Armin was as “into” ballet as we were so most of our conversations revolved around this art form and the “something else” that transforms technique into art. These were fabulous conversations; unlike anything I had experienced before. I eventually landed a job with the Darmstadt Opera Ballet. Patsy drove up from Stuttgart to see all my performances and spend the night in my studio apartment.
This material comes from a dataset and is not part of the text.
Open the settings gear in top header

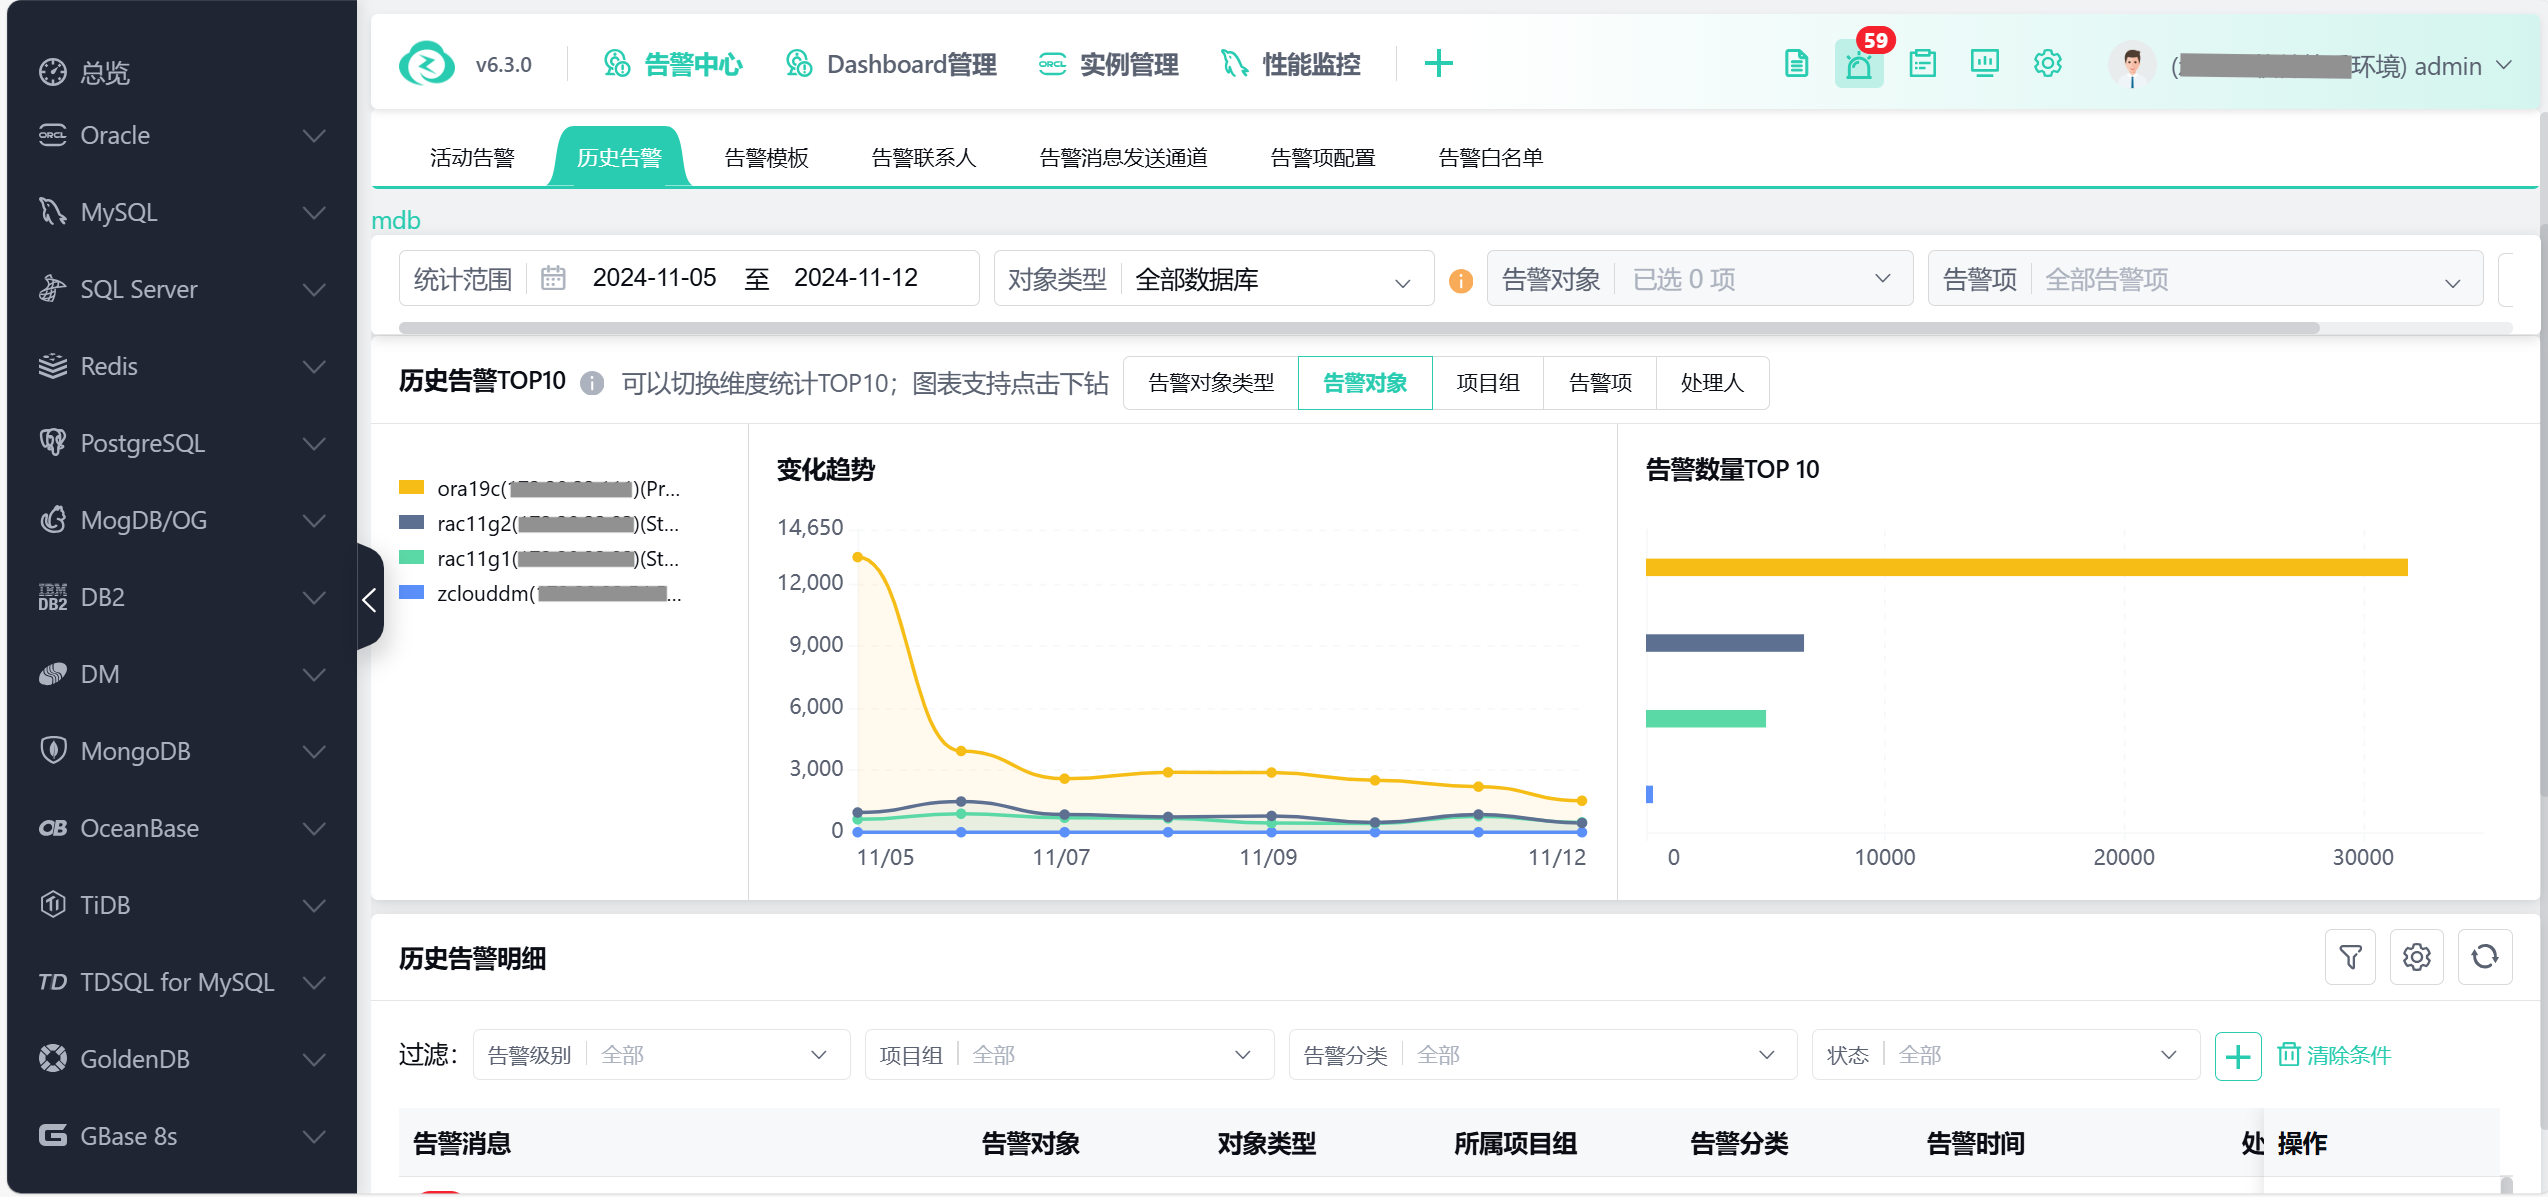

Stuttgart, Germany  c. 1984. Photo: Armin SchulzStuttgart, Germany c. 1984. Photo: Armin Schulz

Soon after I moved to Darmstadt, Patsy moved to Paris, where she danced topless at the Moulin Rouge. She might not want me to share this part of her story, but I am so proud of her! It was a respectable, well-paying job and whenever I had time off, I took the train to Paris to visit Patsy. In the afternoons, we took a modern dance class with Peter Goss, one of her dance gurus, who quickly became one of mine too.
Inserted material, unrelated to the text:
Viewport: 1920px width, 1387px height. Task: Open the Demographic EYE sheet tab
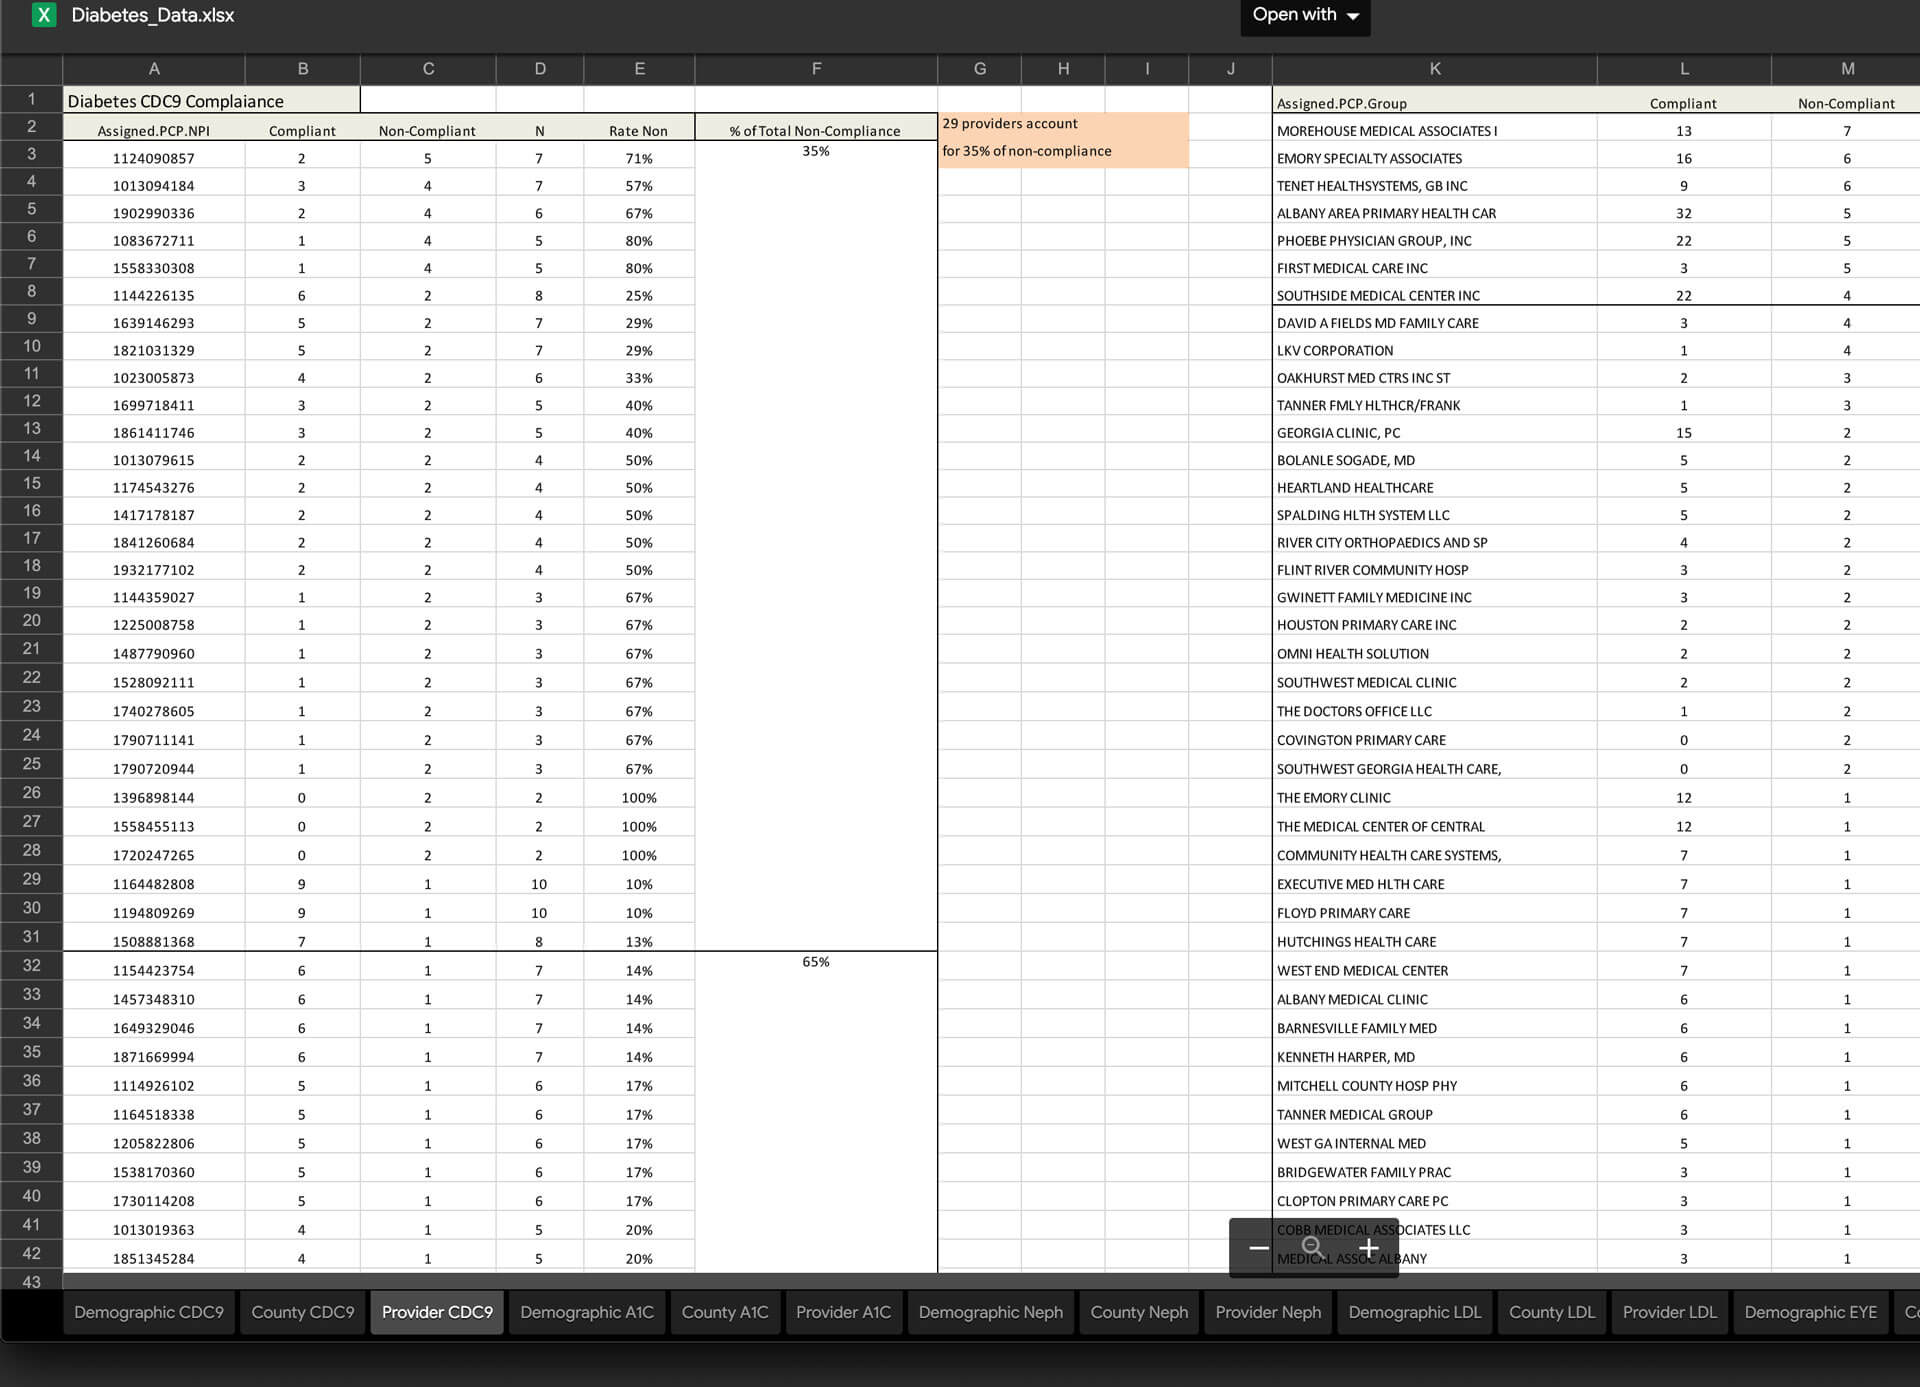(x=1810, y=1312)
While I eventually soured on the world of professional ballet, Patsy soared there. She did not have the body of a professional ballet dancer, but she taught one of the most organic, swiftly moving ballet classes I ever took. Patsy assumed many high positions in the ballet world, including ballet mistress of a company in Yugoslavia and director of the Zaragoza Ballet in Spain. In the last years of her life, she taught company class for the most prestigious ballet companies in Europe.

Toward the end of her too short life, Patsy was my only link to the ballet world, and we continued to discuss the “something else” that many professional ballet dancers (like my young self) suppress in their pursuit of technical perfection. One day, Patsy told me about a class she taught for the ballet company in Barcelona. Now these dancers are technically and physically beyond reproach! You cannot correct them without sounding like an idiot. But Patsy went up to one of the dancers and said, “You have a beautiful arabesque, but you need to put the carrot on top.”
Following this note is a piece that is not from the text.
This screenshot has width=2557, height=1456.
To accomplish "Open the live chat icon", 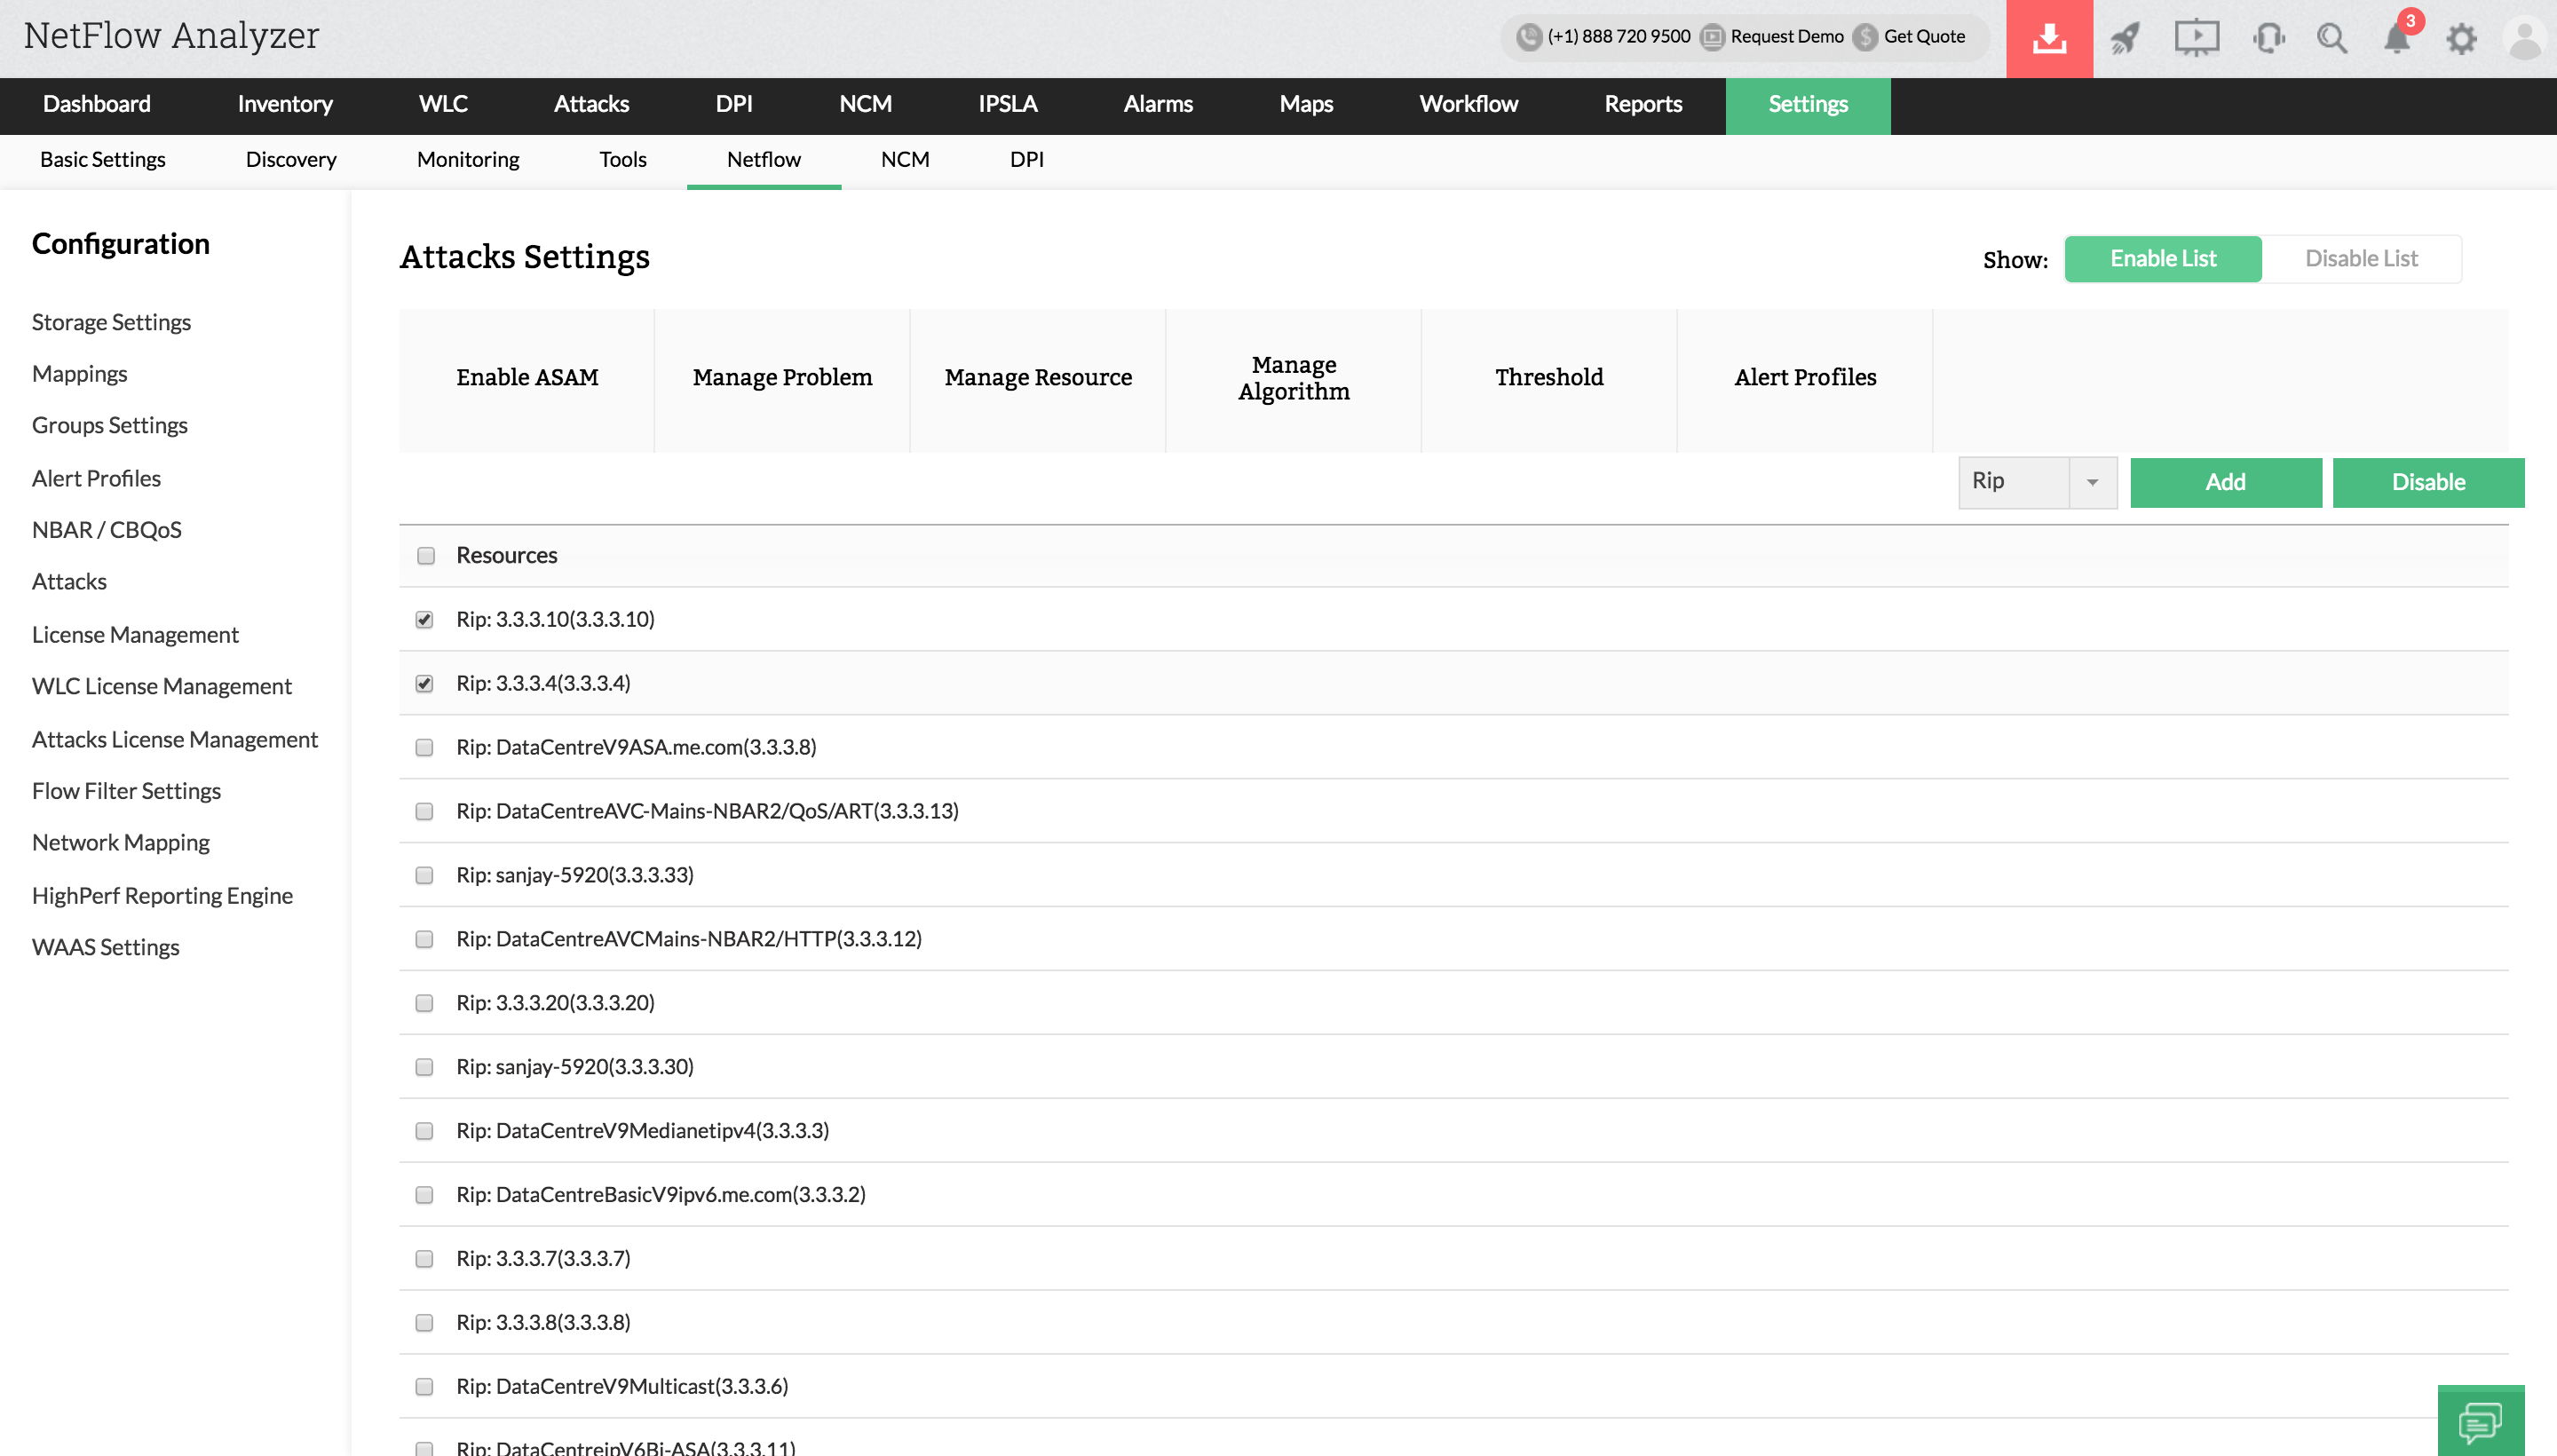I will (x=2480, y=1421).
Patsy had to explain to the dancer what she meant, but I understood immediately. She was referring to the frosting “carrot" on top of all the carrot cakes in all the windows of all the bakeries in Europe. They’re colorful, whimsical, sweet designs announcing to the world that this confection is no ordinary cake; this is a carrot cake! Once Patsy explained what she meant, the dancer brightened up immediately and started dancing more like her inimitable self.

The carrot on top of the cake became Patsy’s and my shorthand reference to the “something else” that defined ballet for us. Patsy died in 2022 of metastatic breast cancer, but before she died — and probably with her last ounces of strength — she sent me a 2022 calendar of photos that she had taken. The photo for my birth month, was — you guessed it — a carrot cake!